Differentiation of Inverse Trigonometric Functions

[sharp]

Hey guys, I have to know how to Differentiate Inverse Trigonometric Functions in my next exam and need somewhere to study up on them. Do you know of any web sites I could read? Can't find anything on Karl's Calculus.

Thanks

 

[finchie_88]

Well, the integral of $$\frac{1}{ a^2 + x^2 }$$ is $$\frac{1}{a}tan^{-1}(x/a)$$. There are a few more standard ones for inverse sin and cos, but can't remember them off the top of my head.

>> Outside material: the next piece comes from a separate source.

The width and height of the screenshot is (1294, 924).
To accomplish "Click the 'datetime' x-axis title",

Edit: I think its $$\frac{1}{\sqrt{a^2 - x^2}}$$ for $$sin^{-1}(x/a), and the negative of that for inverse cos, but don't quote me on that.$$

 

[nrqed]

Hey guys, I have to know how to Differentiate Inverse Trigonometric Functions in my next exam and need somewhere to study up on them. Do you know of any web sites I could read? Can't find anything on Karl's Calculus.

Thanks

Consider for example y =arcsin(x).

The way to do this is to rewrite this as sin(y) =x and to differentiate both sides so that cos(y) dy = dx, so you get dy/dx= 1/cos(y)

Now, you need to rewrite cos(y) in terms of x. The trick is this: we started from y =arcsin(x) or, equivalently, sin(y) =x. So think of y as an angle in arigt angle triangle. Then x would have to be the side opposite to that angle divided by the hypothenuse of the triangle, right?

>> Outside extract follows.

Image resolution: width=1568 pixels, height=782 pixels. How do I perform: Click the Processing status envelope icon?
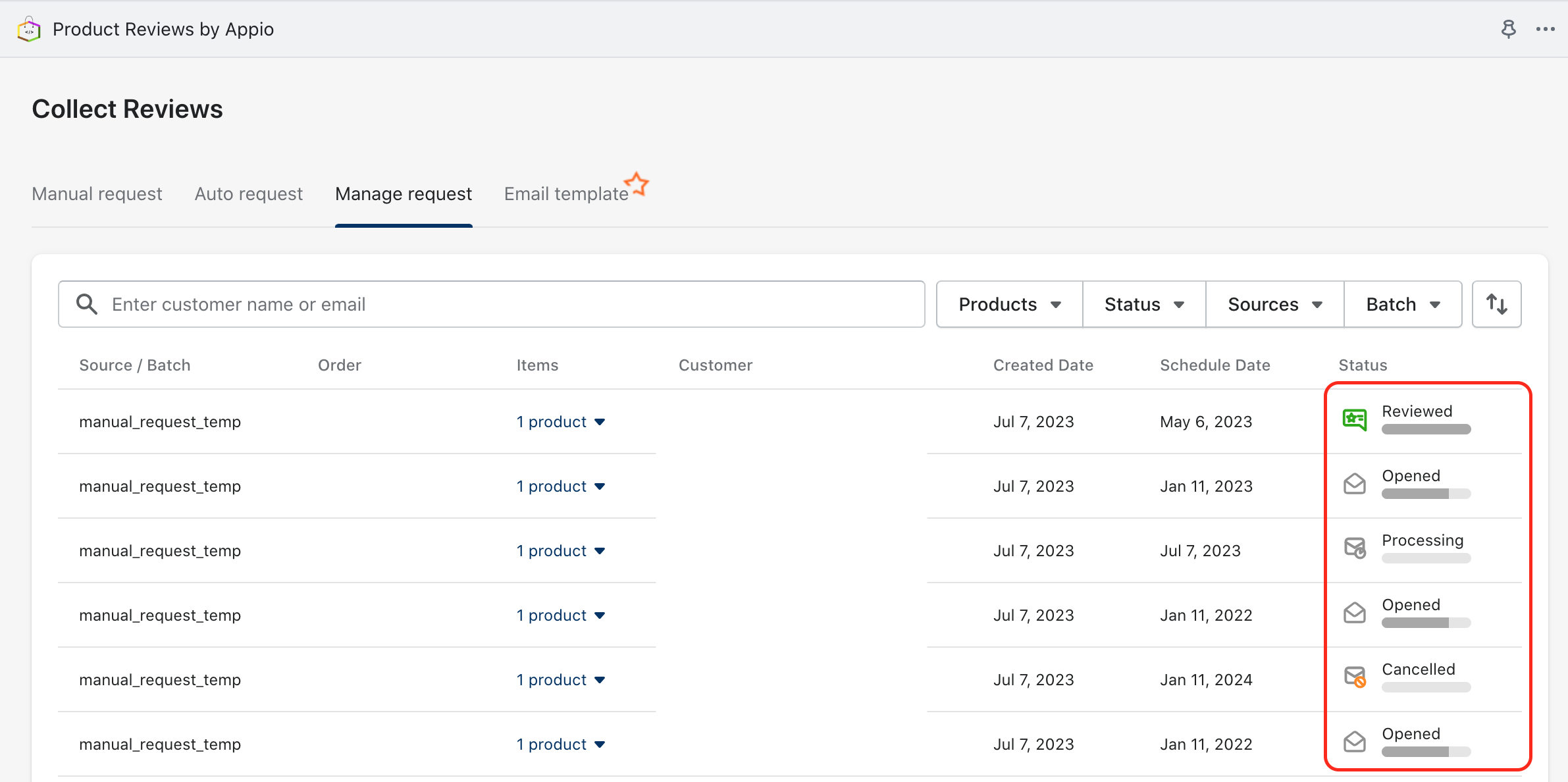(x=1354, y=548)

so y = angle and x = opposite side/hypothenuse.

Just with that we cannot fix the opposite side or the hypothenuse separately but might as well take the easiest possibility: let's say that the opposite side *is* x and that the hypothenuse is equal to one.
So we have a right angle triangle with an hypothenuse of 1 and one side of length x and an angle y which is opposite to the side of length x. So far so good?

Now, what is cos (y) in that triangle? It is the adjacent side to the angle y divided by the hypothenuse. The hypothenuse is 1 and the adjacent side is obviously sqrt(hyp^2 -opp^2) = sqrt(1 - x^2).
So cos(y) =sqrt(1-x^2)

so finally, dy/dx = 1/cos(y) = 1/sqrt(1-x^2)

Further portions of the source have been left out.